Write out, word for word, the part of the conversation below about oxygen on Mars that lies between "Sarah Al-Ahmed: Both" and "other than that?", inclusive.

### Quoted passage ###

Sarah Al-Ahmed: Both of these iron compounds, also, require some kind of oxidizing environment in order to form. We don't have a lot of oxygen in the Martian atmosphere today, but there is some indication that there was more oxygen in the past. I think there have been some studies on manganese oxides and other things found on Mars that suggest that it did have a lot more oxygen in the past, but what other sources of oxygen could potentially lead to the creation of these chemicals other than that?

Adam Valantinas: Yeah, great point. This is also something that we have discussed quite a lot in the team, but also with several scientists in the community. On earth, as we mentioned, these iron oxides, they form because of atmospheric, well, they require atmospheric oxygen and the earth's atmosphere is very oxygen-rich, which is not the case for present day Mars. However, in the past there may have been a bit more oxygen, but we had to agree that perhaps free oxygen, free atmospheric oxygen was not required for ferrihydrite formation. There are alternative chemical pathways that will result in ferrihydrite formation.

For example, you can create oxidants in the waters just by shining a UV light. It's the process is called photo oxidation. As you shine UV at the water, it creates these OH radicals, so these compounds that can react with iron and oxidize the iron. You just need the liquid water. You can also form some traces of free oxygen by photolysis. If you're shining a UV light at water molecules in the vapor form, it splits them up into hydrogen and oxygen and perhaps some of this oxygen, free oxygen then created by photolysis can react with iron and oxidize it. What I'm trying to say is that there are multiple pathways, how you can oxidize iron minerals and manganese, for example, manganese-rich materials and perhaps larger amounts of oxygen is not required. Again, this is something that we are thinking about for future work and maybe we find a way to distinguish between these varying hypotheses.

### Information provided ###

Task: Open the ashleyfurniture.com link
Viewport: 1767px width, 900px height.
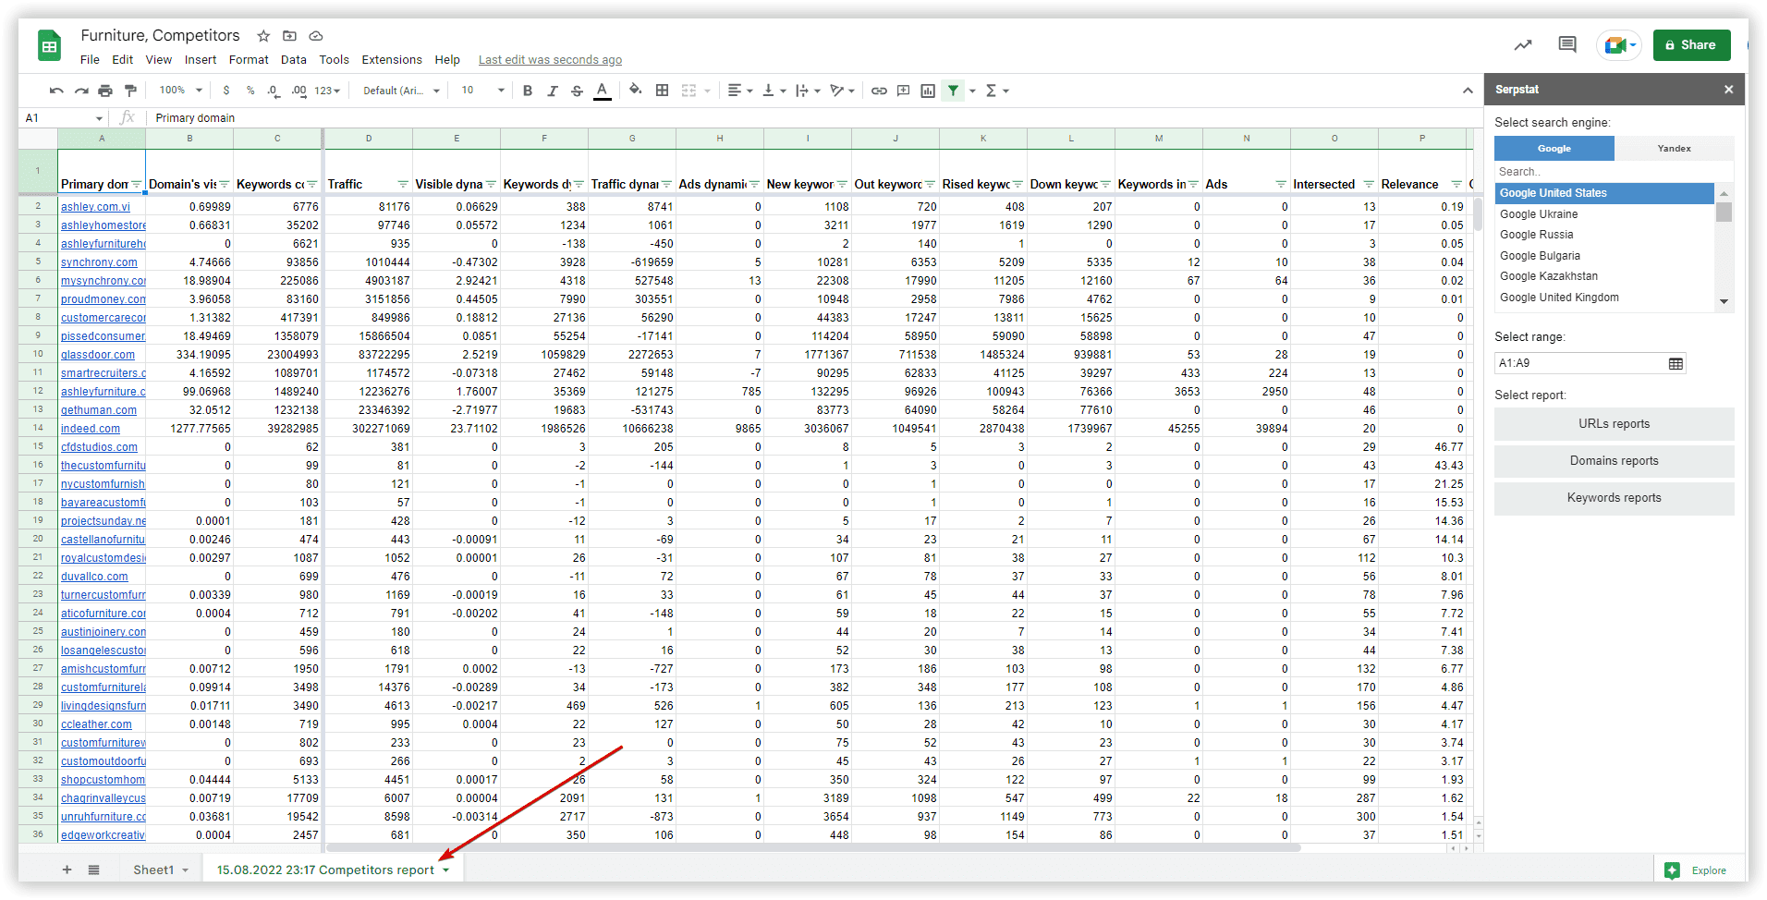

###

## The response
Sarah Al-Ahmed: Both of these iron compounds, also, require some kind of oxidizing environment in order to form. We don't have a lot of oxygen in the Martian atmosphere today, but there is some indication that there was more oxygen in the past. I think there have been some studies on manganese oxides and other things found on Mars that suggest that it did have a lot more oxygen in the past, but what other sources of oxygen could potentially lead to the creation of these chemicals other than that?